Company Description
With the expanding plan, UNEY is looking to recruit 3 more AI Engineers.
The Data Engineer for the AI and Data Team will play a crucial role in designing, building, and maintaining scalable data infrastructure and pipelines. This position involves working closely with data scientists, AI engineers, and software developers to ensure efficient data flow and accessibility for our AI and data initiatives.
The job requires relocation to Dubai. All of the cost will be sponsored by the company.
Role Description
Infrastructure Management:
- Design, develop, and maintain robust and scalable data pipelines to handle large datasets using both on-premise and cloud platforms (e.g., AWS, GCP, Azure).

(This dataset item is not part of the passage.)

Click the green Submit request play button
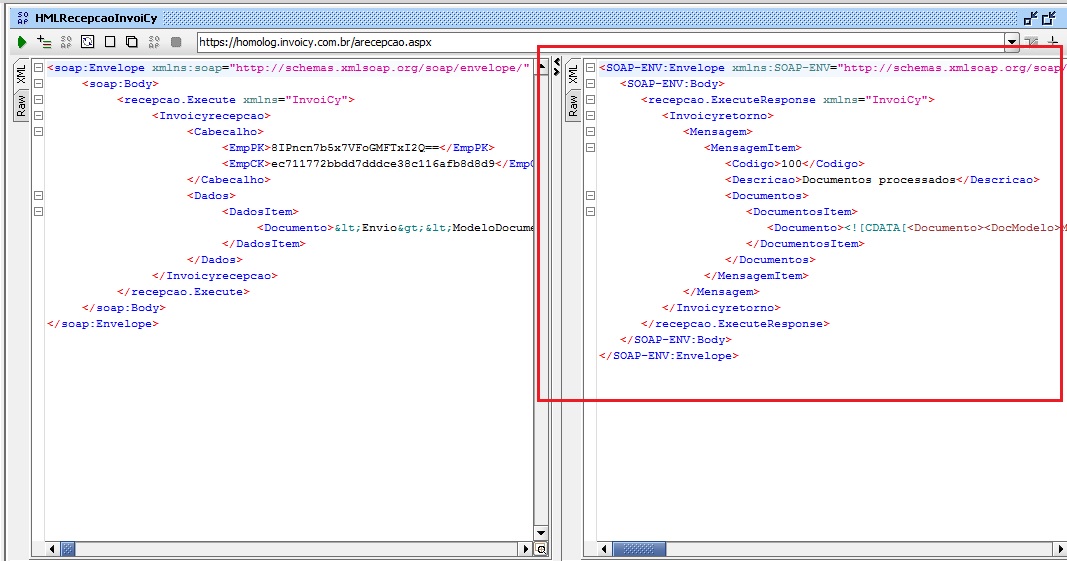The width and height of the screenshot is (1067, 561). 21,42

- Implement and manage data storage solutions, including databases and data lakes, ensuring data integrity and performance.
Data Integration:
- Integrate data from various internal and external sources such as databases, APIs, flat files, and streaming data.
- Ensure data consistency, quality, and reliability through rigorous validation and transformation processes.
ETL Development:
- Develop and implement ETL (Extract, Transform, Load) processes to automate data ingestion, transformation, and loading into data warehouses and lakes.

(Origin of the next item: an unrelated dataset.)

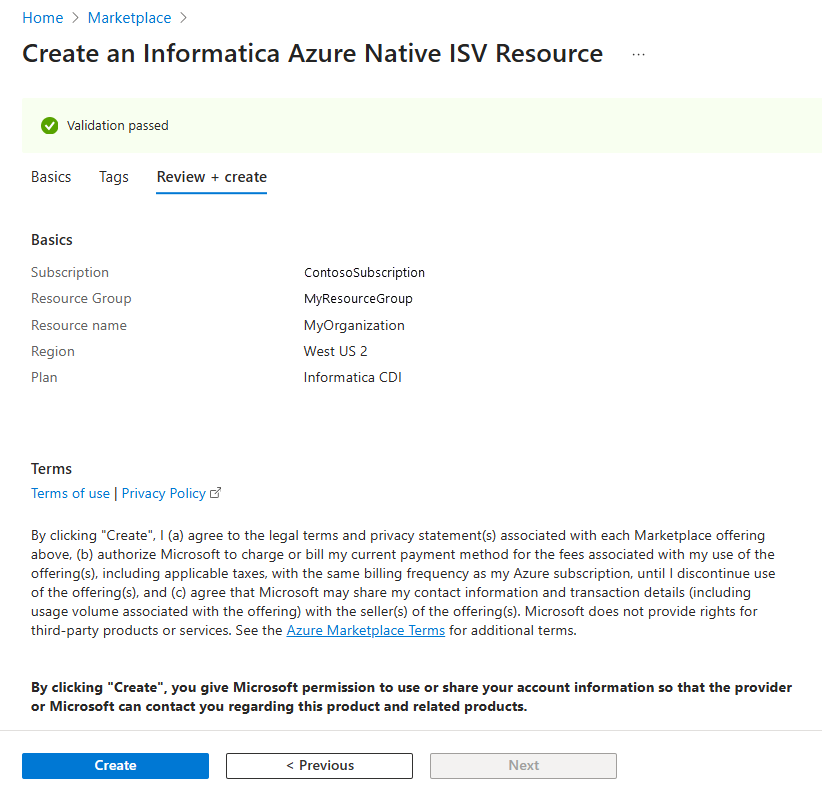Click the breadcrumb chevron after Home

[73, 17]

- Optimize ETL workflows to ensure efficient processing and minimize data latency.
Data Quality & Governance:
- Implement data quality checks and validation processes to ensure data accuracy and completeness.

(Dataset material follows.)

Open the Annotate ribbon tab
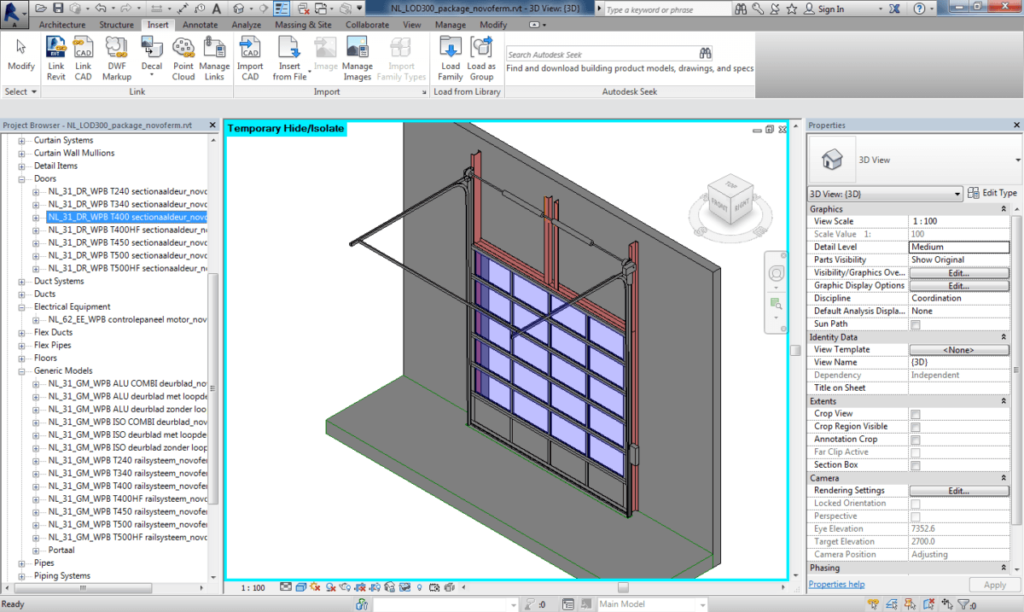Image resolution: width=1024 pixels, height=612 pixels. pyautogui.click(x=199, y=24)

- Develop data governance frameworks and policies to manage data lifecycle, metadata, and lineage.
Collaboration and Support:
- Work closely with data scientists, AI engineers, and developers to understand their data needs and provide technical support.
- Facilitate effective communication and collaboration between the AI and data teams and other technical teams.
Continuous Improvement:
- Identify areas for improvement in data infrastructure and pipeline processes.
- Stay updated with the latest industry trends and technologies related to data engineering and big data.
Qualifications
- Bachelor's degree in Computer Science, Engineering, Data Science, or a related field. A Master's degree is a plus.
- Minimum of 3-5 years of experience in data engineering or a similar role.
- Proven experience with on-premise and cloud platforms (AWS, GCP, Azure).
- Strong background in data integration, ETL processes, and data pipeline development.
- Led the design and development of high-performance AI and data platforms, including IDEs, permission management, data pipelines, code management and model deployment systems.
- Proficiency in scripting and programming languages (e.g., Python, SQL, Bash).
- Strong knowledge of data storage solutions and databases (e.g., SQL, NoSQL, data lakes).
- Experience with big data technologies (e.g., Apache Spark, Hadoop).
- Experience with CI/CD tools (e.g., Jenkins, GitLab CI, CircleCI).
- Understanding of data engineering and MLOps methodologies.
- Awareness of security best practices in data environments.
- Excellent problem-solving skills and attention to detail.
- Managed on-premise Spark cluster for hands-on big data processing - focuses on both deployment and usage.